■ Assignment
Look below for the line with "Where should I"; begin the copy there and stop after the line with "Task: Click Eko's small avatar in the list", keeping the text exact and the pictures out.
○ ○ ○ ○
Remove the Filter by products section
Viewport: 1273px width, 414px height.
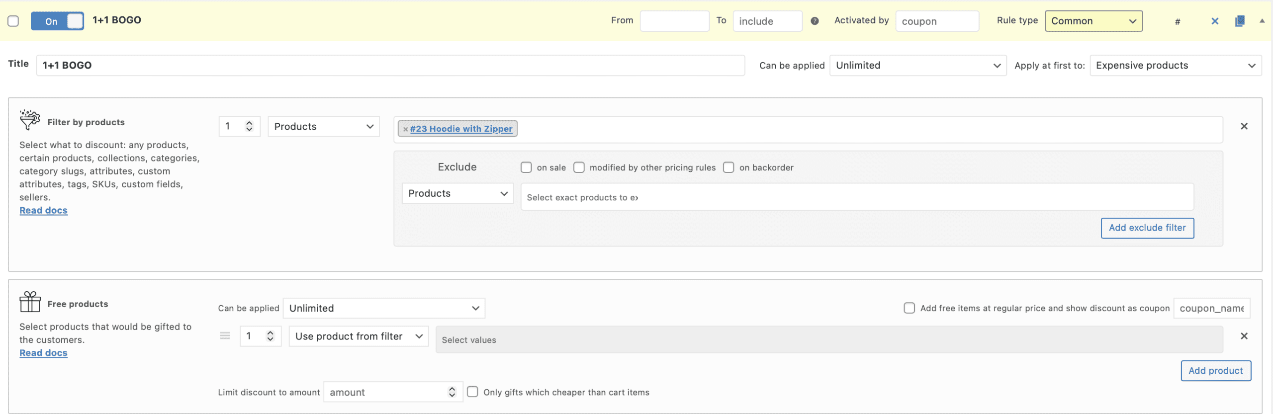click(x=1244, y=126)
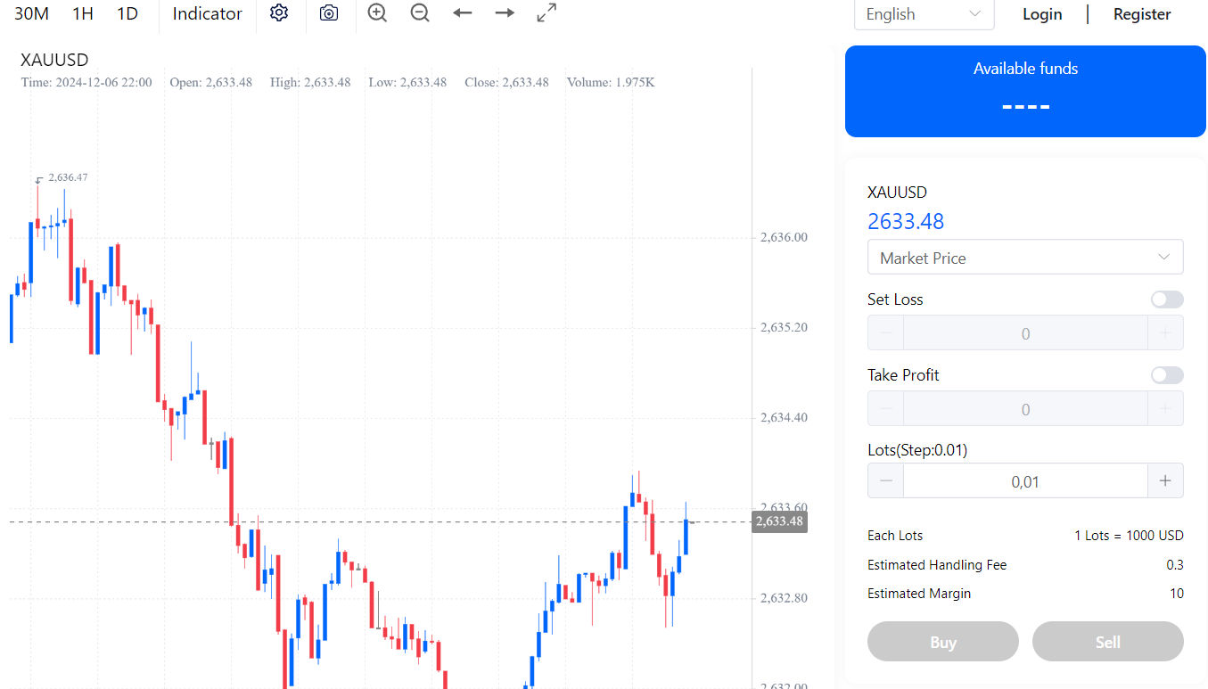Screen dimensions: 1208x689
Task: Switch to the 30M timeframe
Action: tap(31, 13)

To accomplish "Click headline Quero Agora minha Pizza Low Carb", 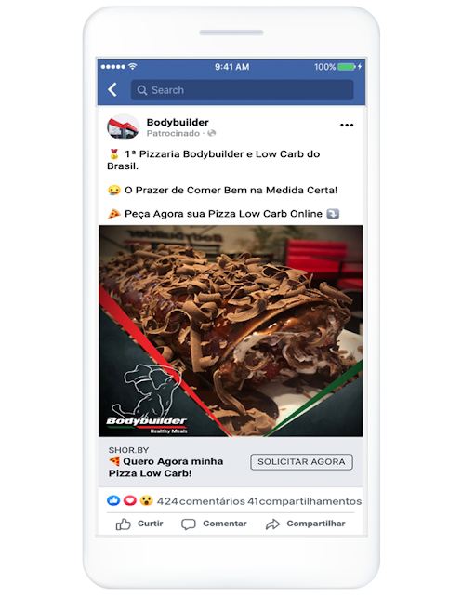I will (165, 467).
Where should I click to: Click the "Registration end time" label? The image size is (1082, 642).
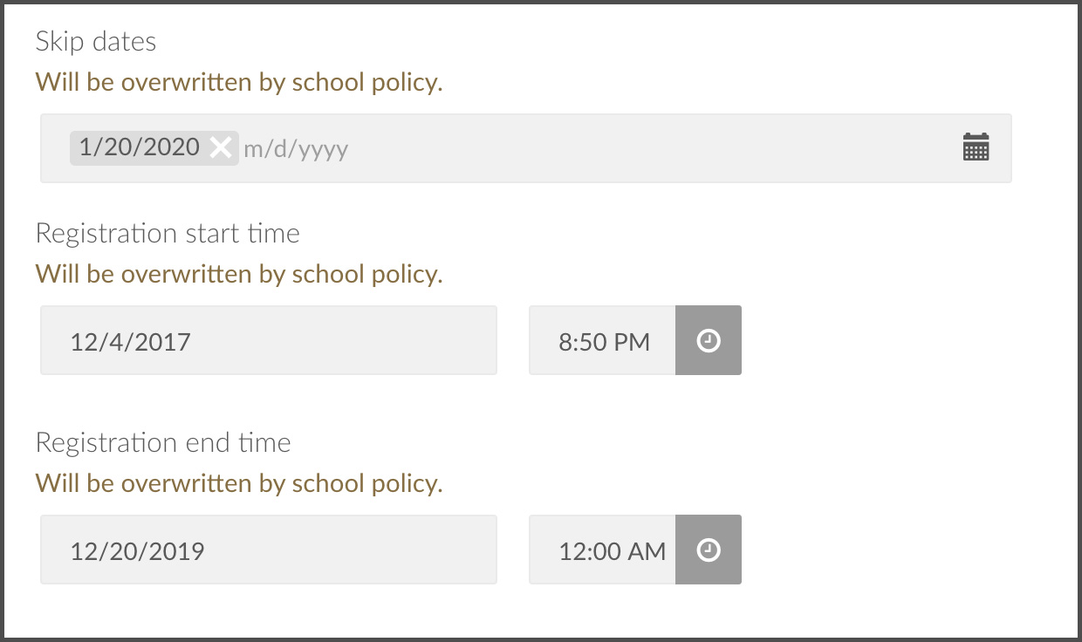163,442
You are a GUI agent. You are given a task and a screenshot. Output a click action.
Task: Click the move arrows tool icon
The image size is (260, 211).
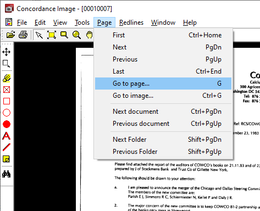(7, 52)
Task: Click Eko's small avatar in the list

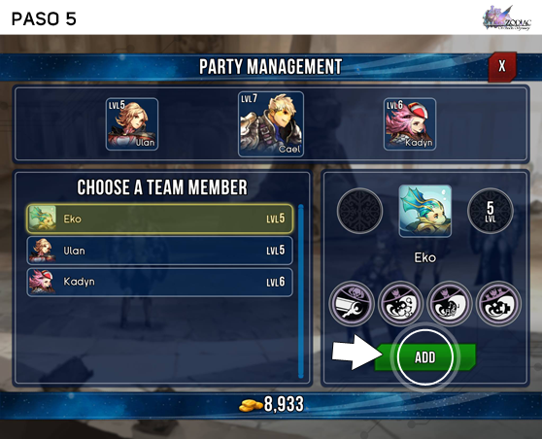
○ ○ ○ ○
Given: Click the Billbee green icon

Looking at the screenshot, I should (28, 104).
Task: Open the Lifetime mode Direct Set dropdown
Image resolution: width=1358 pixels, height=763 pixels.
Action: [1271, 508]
○ ○ ○ ○
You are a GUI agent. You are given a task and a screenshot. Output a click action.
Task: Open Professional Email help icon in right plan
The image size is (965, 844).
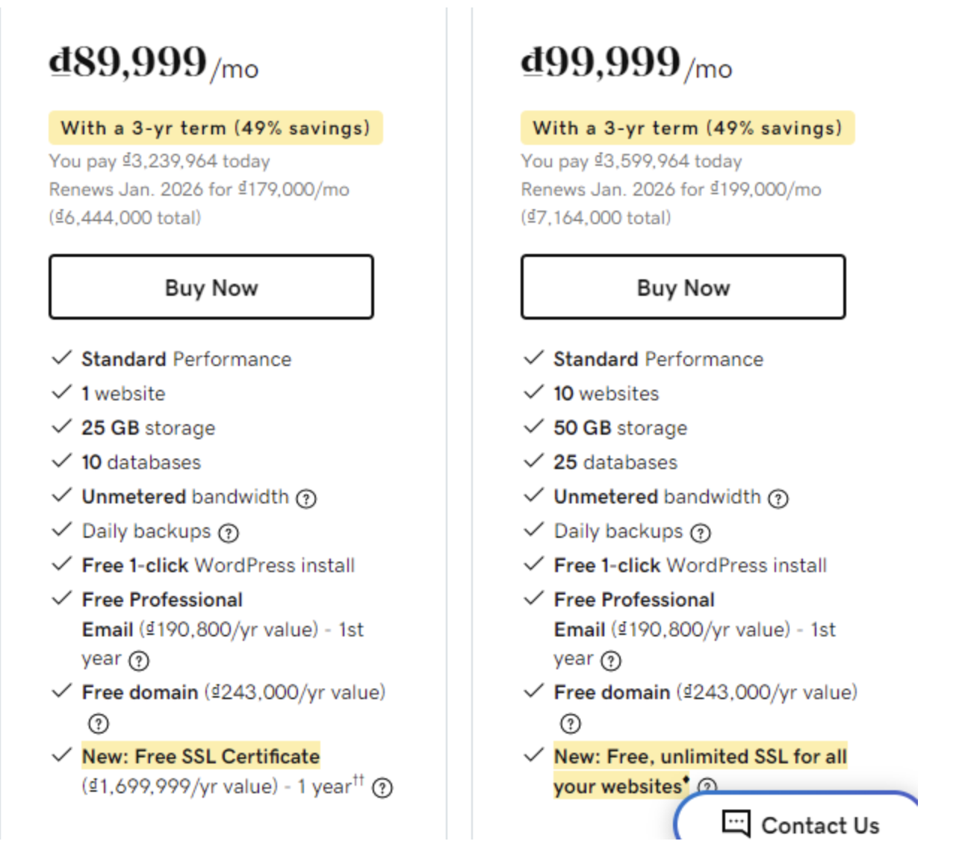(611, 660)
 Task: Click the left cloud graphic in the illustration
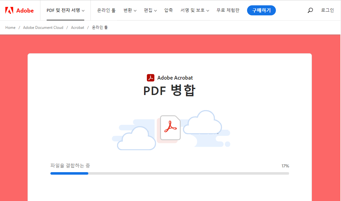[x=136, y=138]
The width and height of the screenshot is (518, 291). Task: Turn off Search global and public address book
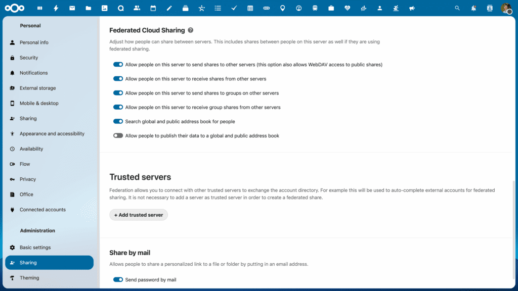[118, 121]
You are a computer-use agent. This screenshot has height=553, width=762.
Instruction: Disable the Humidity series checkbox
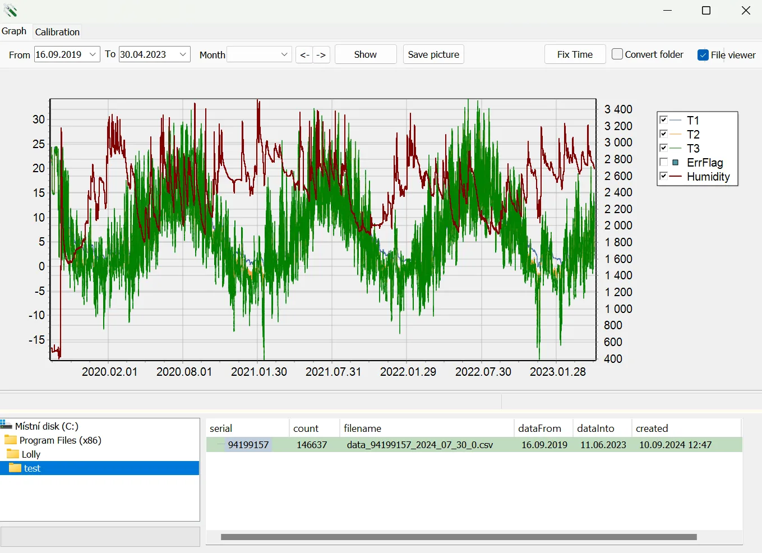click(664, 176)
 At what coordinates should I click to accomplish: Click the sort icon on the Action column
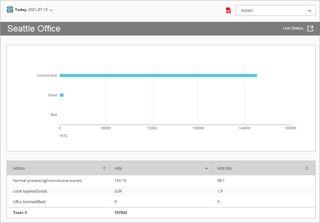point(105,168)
○ ○ ○ ○
■ Response area
Where should I click to: Click the "Registration end time" label? The image size is (1082, 642).
163,442
You are a GUI agent. You are given a task and a screenshot. Output a click action.
Task: Click the move arrows tool icon
The image size is (260, 211).
(7, 52)
Task: Click Eko's small avatar in the list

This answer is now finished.